**What needs to be done:** Lines before the one containing "This screenshot has width=614, height=371." are left out; return that line and all lines after it, exactly, through the end of the records below.

**Provided data:**
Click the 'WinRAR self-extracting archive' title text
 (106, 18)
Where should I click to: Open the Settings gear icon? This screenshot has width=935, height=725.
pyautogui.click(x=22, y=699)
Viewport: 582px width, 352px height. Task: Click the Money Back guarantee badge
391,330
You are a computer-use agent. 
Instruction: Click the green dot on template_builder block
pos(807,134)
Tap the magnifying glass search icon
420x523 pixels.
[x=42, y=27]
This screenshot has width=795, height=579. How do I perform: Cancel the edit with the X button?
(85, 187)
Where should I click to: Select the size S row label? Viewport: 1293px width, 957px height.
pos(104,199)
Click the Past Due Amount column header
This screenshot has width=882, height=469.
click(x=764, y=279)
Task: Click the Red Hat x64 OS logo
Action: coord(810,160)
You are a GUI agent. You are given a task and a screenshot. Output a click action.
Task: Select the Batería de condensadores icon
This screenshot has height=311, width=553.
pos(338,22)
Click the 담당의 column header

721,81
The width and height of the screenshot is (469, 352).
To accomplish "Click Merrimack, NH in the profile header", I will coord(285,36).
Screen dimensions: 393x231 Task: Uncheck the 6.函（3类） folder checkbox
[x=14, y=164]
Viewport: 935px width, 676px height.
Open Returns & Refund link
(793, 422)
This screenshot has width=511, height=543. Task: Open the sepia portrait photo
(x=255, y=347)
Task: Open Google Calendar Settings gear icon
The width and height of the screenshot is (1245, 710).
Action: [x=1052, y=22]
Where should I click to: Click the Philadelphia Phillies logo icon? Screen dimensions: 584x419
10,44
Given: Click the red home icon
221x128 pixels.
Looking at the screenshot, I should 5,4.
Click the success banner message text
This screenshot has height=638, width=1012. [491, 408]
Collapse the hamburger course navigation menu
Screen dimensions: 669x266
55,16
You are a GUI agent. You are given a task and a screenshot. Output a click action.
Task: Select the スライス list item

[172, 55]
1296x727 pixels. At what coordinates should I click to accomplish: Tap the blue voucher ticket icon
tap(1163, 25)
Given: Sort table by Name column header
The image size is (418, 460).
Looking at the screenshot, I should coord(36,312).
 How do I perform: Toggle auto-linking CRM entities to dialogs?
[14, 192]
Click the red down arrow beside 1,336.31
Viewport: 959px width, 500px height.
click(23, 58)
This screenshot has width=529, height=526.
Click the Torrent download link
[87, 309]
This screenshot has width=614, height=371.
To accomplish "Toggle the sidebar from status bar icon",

**Solution to this problem:**
This screenshot has width=614, height=371.
To accomplish "Toggle the sidebar from status bar icon",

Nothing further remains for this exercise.